II L’officier de réserve
Préparant l’agrégation, André Martel avait suivi les cours de la Préparation Militaire Supérieure à l’examen de laquelle il ne put se présenter car fixé à la même date que l’agrégation. Refusant un poste au Lycée militaire d’Aix-en-Provence, il demanda à servir dans un régiment de l’ABC (Arme Blindée Cavalerie). Affecté en novembre 1952 au 11e Régiment de cuirassiers à Orange, il y conquit par le rang les galons de brigadier et brigadier-chef avant d’être envoyé à Saumur à l’École d’Application de l’ABC d’où il sortit sous-lieutenant réaffecté à Orange. En 1956, enseignant alors en Tunisie, il fut affecté au camp de Bou Ficha, au titre du 8e Régiment de chasseurs d’Afrique. Durant son séjour parisien, il accomplit à Saumur un stage de franchissement de grade et fut nommé capitaine en 1962. À son retour en métropole en 1967, il reprit sa formation, effectua un nouveau stage à Saumur et fut promu chef d’escadrons en 1970, lieutenant-colonel en 1976 et enfin colonel en 1981, toujours comme officier de troupe.

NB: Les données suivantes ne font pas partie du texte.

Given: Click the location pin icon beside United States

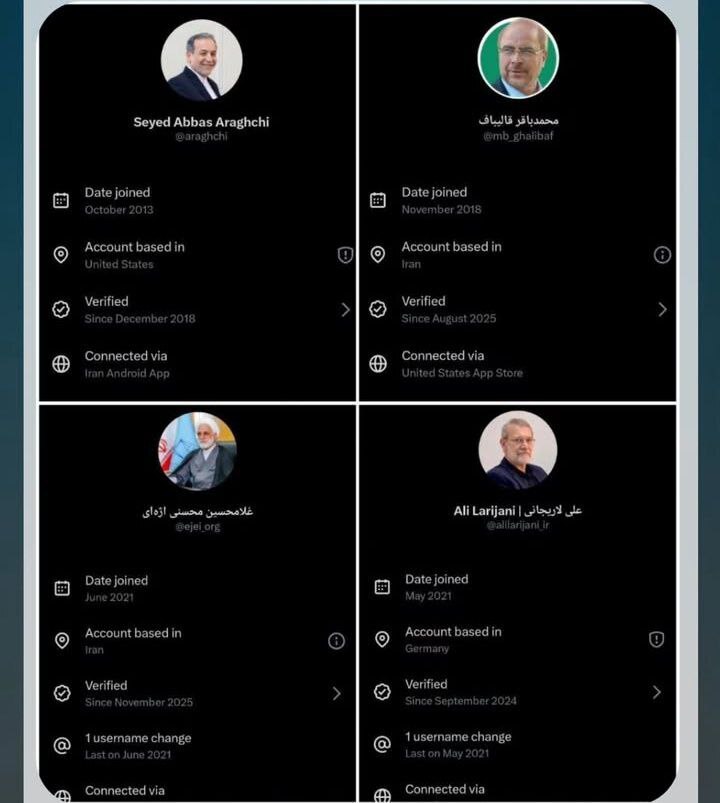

L’historien fut aussi membre du conseil de perfectionnement de l’Ecole spéciale militaire de Saint-Cyr-Coëtquidan de 1988 à 1992. Très attaché à l’enseignement de l’histoire militaire pour les commissaires des armées de l’Air et de Terre, André Martel y développa un enseignement actif doublé de la rédaction de mémoires de recherches auprès des écoles de Salon-de-Provence et de Montpellier. De plus, en 1988-1989, le Centre des hautes études de l’armement lui demanda de diriger le groupe histoire du Comité technologie et Défense, 1754-1989 ». Intervenant à de nombreuses occasions au sein de l’Ecole supérieure de guerre et à l’Ecole militaire à Paris et devant l’IHEDN dont il était auditeur (session nationale) le professeur André Martel fut choisi en 1990 comme expert, à Toulon, auprès de la Fondation militaire d’études stratégiques. Par ailleurs, il était membre libre de l’Académie des Sciences d’outre-mer. Enfin, cité du Livre, bibliothèque Méjanes à Aix-en-Provence, en assurant la première présidence, c’est lui qui lance entre 1993 et 1997 l’association des amis de Jules Isaac.
Jean-Charles Jauffret
Madame, Monsieur,
Au nom du musée de la Libération de Paris - musée du général Leclerc - musée Jean Moulin, dont il fut conseiller scientifique, je vous remercie de transmettre à la famille du professeur André Martel les plus sincères condoléances.
Veuillez recevoir l’expression de ma considération distinguée
Sylvie Zaidman
conservatrice en chef du patrimoine
directrice du musée de la Libération de Paris - musée du général Leclerc - musée Jean Moulin
Ce sera transmis. Merci pour la famille.